Hospitals in the west, south and midwest, which were hit hardest by spikes in COVID-19 cases, saw steeper margin declines. Hospitals may face more financial pressure in the coming months.

“Performance could continue to suffer in the coming months as hospitals face sustained labor increases and the uncertainties of the emerging Omicron variant,” the report stated.

Overall, hospital volumes generally remain low compared to pre-pandemic levels, according to the report.

Hospitals continued to deal with higher labor costs, the report stated. Labor costs rose 2.7% from September to October, according to the report. And hospital labor expenses have increased 12.6% compared to October 2020.

Still, the higher labor costs don’t reflect bigger staff levels, the report said. Full-time equivalent staffing per beds fell 4.5% compared to October 2020, according to the report.

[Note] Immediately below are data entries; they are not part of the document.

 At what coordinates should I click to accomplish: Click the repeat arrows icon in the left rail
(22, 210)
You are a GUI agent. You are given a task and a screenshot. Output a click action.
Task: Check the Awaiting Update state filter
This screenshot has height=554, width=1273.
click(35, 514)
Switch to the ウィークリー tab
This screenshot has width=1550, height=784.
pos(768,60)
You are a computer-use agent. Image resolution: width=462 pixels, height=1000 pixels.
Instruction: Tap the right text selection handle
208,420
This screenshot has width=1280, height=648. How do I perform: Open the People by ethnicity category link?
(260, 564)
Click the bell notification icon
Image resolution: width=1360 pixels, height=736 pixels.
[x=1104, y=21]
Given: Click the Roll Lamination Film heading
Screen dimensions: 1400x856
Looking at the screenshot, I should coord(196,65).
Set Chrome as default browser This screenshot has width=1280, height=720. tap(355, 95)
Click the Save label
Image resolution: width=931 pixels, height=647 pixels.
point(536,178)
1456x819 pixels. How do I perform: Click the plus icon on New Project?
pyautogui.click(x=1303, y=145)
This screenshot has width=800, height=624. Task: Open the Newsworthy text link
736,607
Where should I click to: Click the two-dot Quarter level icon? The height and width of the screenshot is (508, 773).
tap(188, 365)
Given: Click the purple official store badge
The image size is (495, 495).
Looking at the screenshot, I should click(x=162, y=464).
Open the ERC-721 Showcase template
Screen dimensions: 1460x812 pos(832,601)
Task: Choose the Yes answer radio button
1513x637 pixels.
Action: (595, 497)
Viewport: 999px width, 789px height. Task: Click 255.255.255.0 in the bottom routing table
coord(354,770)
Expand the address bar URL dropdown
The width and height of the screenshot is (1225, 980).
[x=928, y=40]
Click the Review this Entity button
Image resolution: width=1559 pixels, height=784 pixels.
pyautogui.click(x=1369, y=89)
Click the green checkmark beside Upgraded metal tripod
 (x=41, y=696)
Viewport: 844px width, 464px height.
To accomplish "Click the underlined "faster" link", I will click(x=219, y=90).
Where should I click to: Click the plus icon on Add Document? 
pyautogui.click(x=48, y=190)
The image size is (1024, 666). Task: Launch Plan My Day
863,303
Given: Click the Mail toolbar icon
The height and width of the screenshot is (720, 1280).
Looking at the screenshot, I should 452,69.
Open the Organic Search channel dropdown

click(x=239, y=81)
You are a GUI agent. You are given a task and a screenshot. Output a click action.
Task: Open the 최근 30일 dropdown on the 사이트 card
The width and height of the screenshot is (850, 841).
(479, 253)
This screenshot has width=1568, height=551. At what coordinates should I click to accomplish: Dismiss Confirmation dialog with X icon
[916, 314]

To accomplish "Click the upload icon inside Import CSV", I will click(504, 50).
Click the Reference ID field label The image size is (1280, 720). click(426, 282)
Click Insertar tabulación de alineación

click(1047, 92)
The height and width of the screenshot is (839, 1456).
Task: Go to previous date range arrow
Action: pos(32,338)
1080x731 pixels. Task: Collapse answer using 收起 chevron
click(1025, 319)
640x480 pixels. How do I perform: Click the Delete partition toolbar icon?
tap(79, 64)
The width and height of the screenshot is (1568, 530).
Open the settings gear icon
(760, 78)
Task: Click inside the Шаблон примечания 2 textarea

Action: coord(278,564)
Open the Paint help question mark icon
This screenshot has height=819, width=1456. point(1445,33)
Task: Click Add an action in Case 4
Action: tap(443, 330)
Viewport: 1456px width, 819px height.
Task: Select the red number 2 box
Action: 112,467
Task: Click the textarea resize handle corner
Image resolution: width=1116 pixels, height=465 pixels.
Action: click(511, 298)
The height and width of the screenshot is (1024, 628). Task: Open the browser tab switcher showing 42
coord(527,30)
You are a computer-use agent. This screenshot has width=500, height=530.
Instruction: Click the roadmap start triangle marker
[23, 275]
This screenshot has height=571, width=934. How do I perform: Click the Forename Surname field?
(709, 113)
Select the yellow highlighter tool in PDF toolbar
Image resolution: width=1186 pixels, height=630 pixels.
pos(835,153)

“Higher salaries prompted by nationwide labor shortages are driving up labor expenses rather than increased staffing levels,” the report stated.

Non-labor expenses dropped 1.1% in October, marking the first decline in months, the report stated. Drug expenses fell 12.6% from September to October, but are 10% higher than they were a year ago, according to the report.

Overall, hospitals did see a slight drop in patient volume after enduring big increases due to spikes of COVID-19 infections earlier this year. In October, patient days decreased by 0.5%, compared to September. The average length of stay fell 1.5% in October after increases in the previous three consecutive months.

Still, patient days and length of stay both are higher than they were a year ago. Patient days remained 6% higher compared to October 2020, while the average length of stay is 4.8% higher compared to the previous year.

The report found some evidence that some elective surgeries could be rebounding. The report found operating room minutes rose 6.8% from September to October. However, operating room minutes remained 6% lower than they were in October 2020.

Emergency department visits dropped 3.3% from September to October, but they are 12.5% higher than they were in October 2020.

Outpatient revenue rose both month-to-month and compared to a year ago. Outpatient revenue increased 1.2% from September to October and is 8.6% higher than in October 2020.

“This suggests that recent pandemic trends have not significantly deterred healthcare consumers from seeking outpatient care,” the report stated.

Gross operating revenue (excluding federal CARES aid) fell 0.1% from September to October. However, gross operating revenue is 9.3% higher than in October 2020.